Marty tried to hide his smile. “Max don’t seem so out there now, does he? Must have been my winning smile and rugged good looks, but the bartender asked if I was looking for work. I…I mean Max has a meeting with Harry Vascaro tomorrow night.”
“You’re kidding, right? We’ve been trying for six weeks to get an introduction to that guy. Some of the best guys in the unit, and we can’t get past the bartender. You walk in, pop out some punk’s arm, and you’re in? Just like that?”
Marty nodded, letting a bit of Max’s emptiness into his eyes. “Like I said, boss, you gotta know how these guys operate. What they respect.”
“Just keep it inside the lines, Deeks. That’s all I ask. You want a partner with this one?”

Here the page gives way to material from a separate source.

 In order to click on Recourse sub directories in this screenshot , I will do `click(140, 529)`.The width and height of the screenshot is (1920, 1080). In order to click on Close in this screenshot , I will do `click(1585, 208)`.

“No. No partner. Max is the kind of guy who runs alone.”
“You’ll need to be wired.” Bates raised his hand. “Hear me out. At least for the big stuff. We’ve got some good rigs now. Small enough to go in a button. We can’t risk you being blown.”
Later, back at his desk in the squad room, Marty Deeks shrugged off the leather jacket and zip-front hoodie and flopped into his chair. Two other detectives were still there, working on reports or thumbing through case files, but neither man did more than give him a brief nod when he came in.
“Guess that means we’re not going for ice cream,” he muttered as he hit the space bar on his keyboard, waking up the computer.
Reports were the lifeblood of the LAPD, and he started his on autopilot. The cool reception in the squad room was normal, but he didn’t like it. Some of the men couldn’t let go of the fact he’d been a public defender, others didn’t like his hair, and a handful didn’t like his honesty. Boyle, his first partner as a detective, was in the last group, and the most vocal. As he tapped the keys, filling in blanks on the computerized report form, Marty could feel the anger building again. But now he could dump it all into Max Gentry.
The anger had always been there, hidden behind shaggy hair, a quick grin, and a self-depreciating sense of humor. Growing up he’d worked it out in the usual ways. Surfing. Running around with Ray and a few other buddies. But never many. Marty had learned early on to keep most of himself hidden behind the hair and humor. Something else he could thank Brandel for. And, if he was honest with himself, his mother, too. She’d always had excuses for the man, and later for herself.
Adding a couple of short lines to document the follow-on meeting, Marty hit save and then submit. Max had passed his first field test with flying colors. But there was always tomorrow. Given the way Max had settled, Marty wasn’t worried about the crowd at Gino’s or anyplace else blowing the cover. No, he was more concerned Max might kill someone before the case was made. It was that kind of cover.